Frank Meagher

Personal information
- Native name: Prionsias Ó Meachair (Irish)
- Born: 1897 Tullaroan, County Kilkenny, Ireland
- Occupation: Priest

Sport
- Sport: Hurling

Club
- Years: Club
- 1916-1920: Tullaroan

Club titles
- Kilkenny titles: 0

Inter-county
- Years: County
- 1917-1920: Kilkenny

Inter-county titles
- Leinster titles: 0
- All-Irelands: 0

= Frank Meagher =

Irish hurler

Francis Meagher (born 1897) was an Irish hurler who played as a right corner-back for the Kilkenny senior team.

Meagher made his first appearance for the team during the 1917 championship and was a regular member of the starting fifteen until his retirement after the 1920 championship.
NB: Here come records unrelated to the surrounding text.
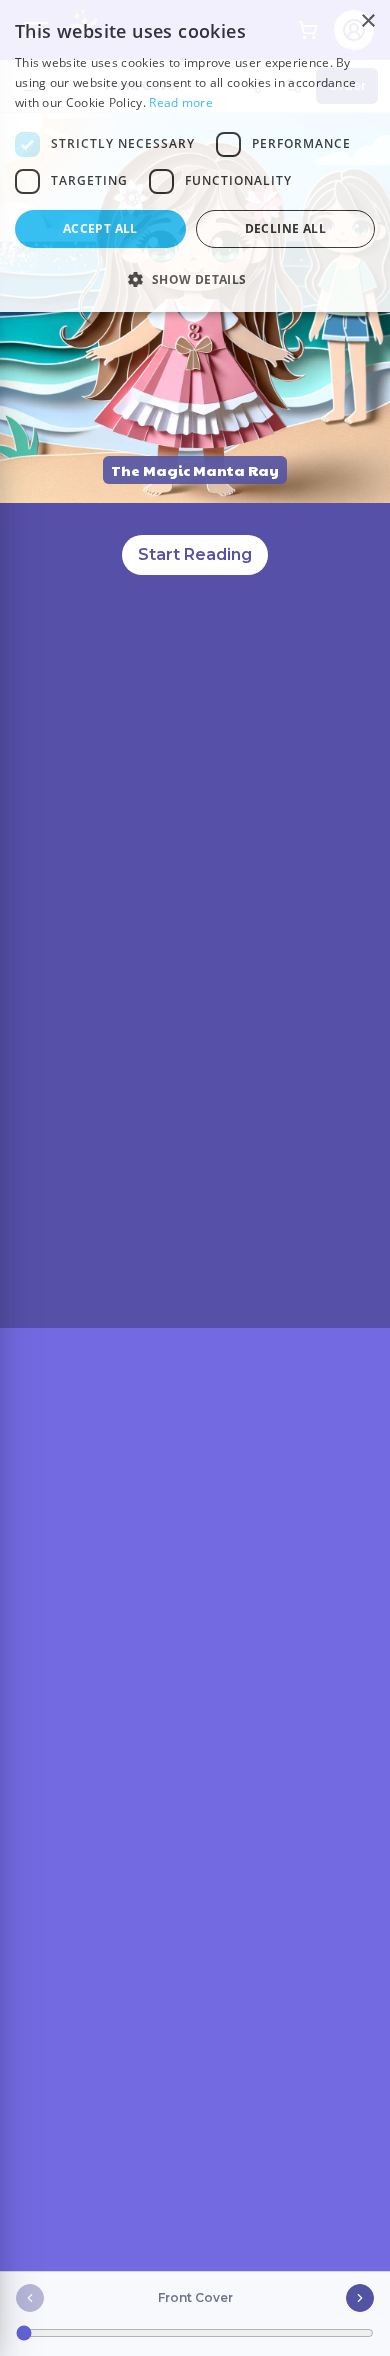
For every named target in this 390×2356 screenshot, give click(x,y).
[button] (195, 279)
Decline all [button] (285, 228)
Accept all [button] (100, 228)
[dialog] (195, 156)
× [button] (367, 21)
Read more (181, 102)
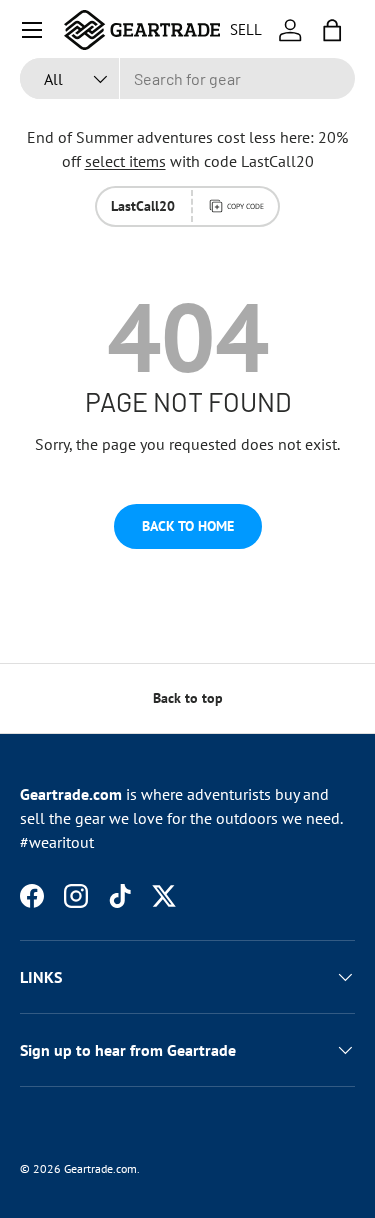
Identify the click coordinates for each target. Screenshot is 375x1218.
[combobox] (187, 78)
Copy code (245, 206)
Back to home (188, 526)
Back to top (188, 698)
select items (125, 161)
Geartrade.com (100, 1168)
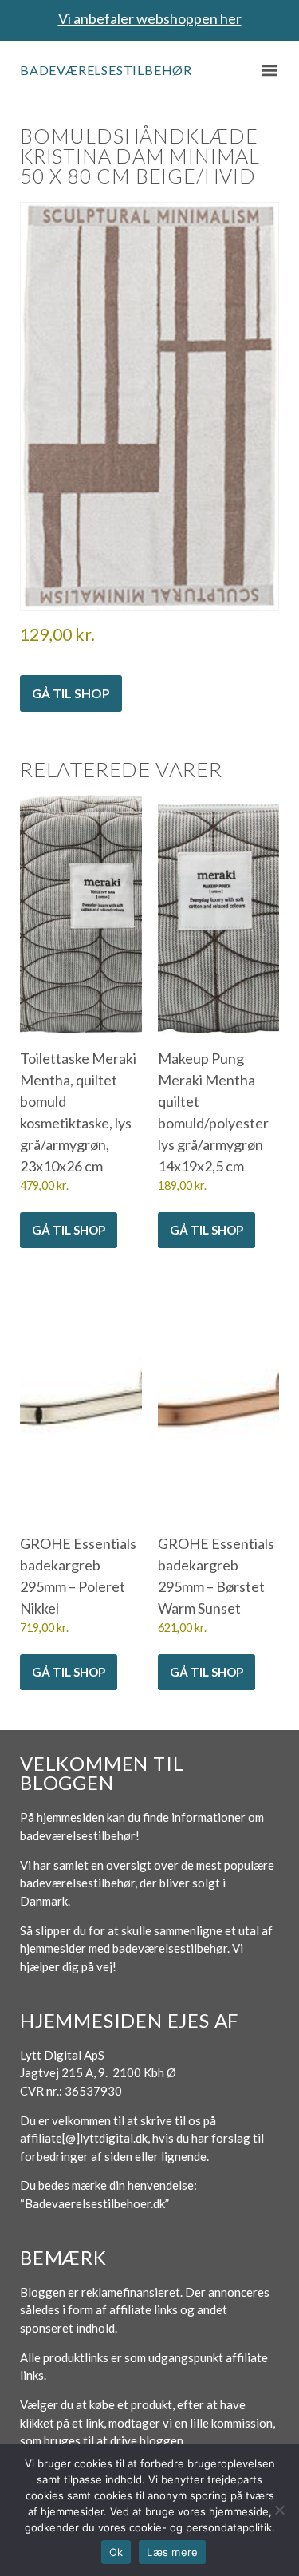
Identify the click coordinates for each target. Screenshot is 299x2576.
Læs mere (172, 2552)
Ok (116, 2552)
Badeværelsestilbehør (106, 69)
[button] (269, 70)
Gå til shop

During that time, he failed to secure either All-Ireland or Leinster winners' medals.

Meagher enjoyed a brief club career with Tullaroan. However, he failed to win a county championship medals.

Meagher was a member of a famous Gaelic games dynasty. His father, Henry J. Meagher, was said to have attended the inaugural meeting of the Gaelic Athletic Association in 1884. His brothers, Willie and Henry, both played with Kilkenny throughout the 1920s, while a third brother, Lory, won 8 Leinster and 3 All-Ireland titles in the 1920s and 30s.